Ora nel fascicolo della procura di Palermo, per attentato agli organi costituzionali dello Stato, finisce anche Bernardo Provenzano. L’inchiesta, già archiviata cinque anni fa, che coinvolgeva Totò Riina, Vito Ciancimino e Nino Cinà, coinvolge anche l’ultimo dei corleonesi. Ne dà notizia l’edizione odierna del Giornale di Sicilia. Ma nel mirino del pool coordinato dall’aggiunto antimafia Antonio Ingroia – con i sostituti Di Matteo, Guido e Scarpinato – ci sono anche politici, colletti bianchi ed esponenti delle forze dell’ordine. Fra questi l’ex colonnello del Ros dei carabinieri Mario Mori, già sotto processo a Palermo per favoreggiamento alla mafia, e il capitano Giuseppe De Donno dello stesso reparto.

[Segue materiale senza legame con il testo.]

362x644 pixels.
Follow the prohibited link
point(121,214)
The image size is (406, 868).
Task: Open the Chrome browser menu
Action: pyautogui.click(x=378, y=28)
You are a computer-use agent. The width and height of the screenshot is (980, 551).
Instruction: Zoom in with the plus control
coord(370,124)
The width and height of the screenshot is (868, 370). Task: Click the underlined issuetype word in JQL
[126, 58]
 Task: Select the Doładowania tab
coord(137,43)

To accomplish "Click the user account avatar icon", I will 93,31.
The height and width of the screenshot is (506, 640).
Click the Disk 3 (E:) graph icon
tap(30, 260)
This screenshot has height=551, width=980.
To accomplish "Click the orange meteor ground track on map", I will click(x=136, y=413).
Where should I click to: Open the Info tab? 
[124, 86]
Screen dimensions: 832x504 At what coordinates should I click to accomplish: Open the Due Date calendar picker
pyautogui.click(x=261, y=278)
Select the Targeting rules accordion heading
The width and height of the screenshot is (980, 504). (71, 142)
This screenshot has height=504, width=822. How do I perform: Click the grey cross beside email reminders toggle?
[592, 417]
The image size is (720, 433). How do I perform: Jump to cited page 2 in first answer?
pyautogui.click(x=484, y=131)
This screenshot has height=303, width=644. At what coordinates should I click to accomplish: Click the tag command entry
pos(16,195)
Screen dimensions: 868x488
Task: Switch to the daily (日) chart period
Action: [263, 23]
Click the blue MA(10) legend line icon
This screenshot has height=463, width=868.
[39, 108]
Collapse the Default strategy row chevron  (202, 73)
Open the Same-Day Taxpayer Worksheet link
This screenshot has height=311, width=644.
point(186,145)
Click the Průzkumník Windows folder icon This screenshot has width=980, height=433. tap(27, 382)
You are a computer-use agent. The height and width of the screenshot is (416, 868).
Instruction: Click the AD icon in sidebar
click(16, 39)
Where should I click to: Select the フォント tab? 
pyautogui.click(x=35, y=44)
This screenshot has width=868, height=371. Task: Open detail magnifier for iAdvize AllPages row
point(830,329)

I due alti ufficiali hanno collocato i contatti con Vito Ciancimino dopo la strage di via D’Amelio. Diversamente da quanto affermato dall’ex ministro della Giustizia, Claudio Martelli e dall’ex direttore degli affari penali, Liliana Ferrara. I due, che saranno risentiti dai magistrati palermitani, hanno parlato della comunicazione che a loro era pervenuta sull’intenzione di Vito Ciancimino di cercare una “copertura politica” per mettere fine alle stragi, collocandola fra le stragi di Falcone e Borsellino.
Anche Massimo Ciancimino – che oggi parlerà ai magistrati della procura di Catania – sarà risentito dai pm. Insieme alla copia del “papello”, il figlio di Don Vito ha consegnato ai giudici alcuni nastri del padre contenuti nella stessa cassetta della banca del Liechtenstein.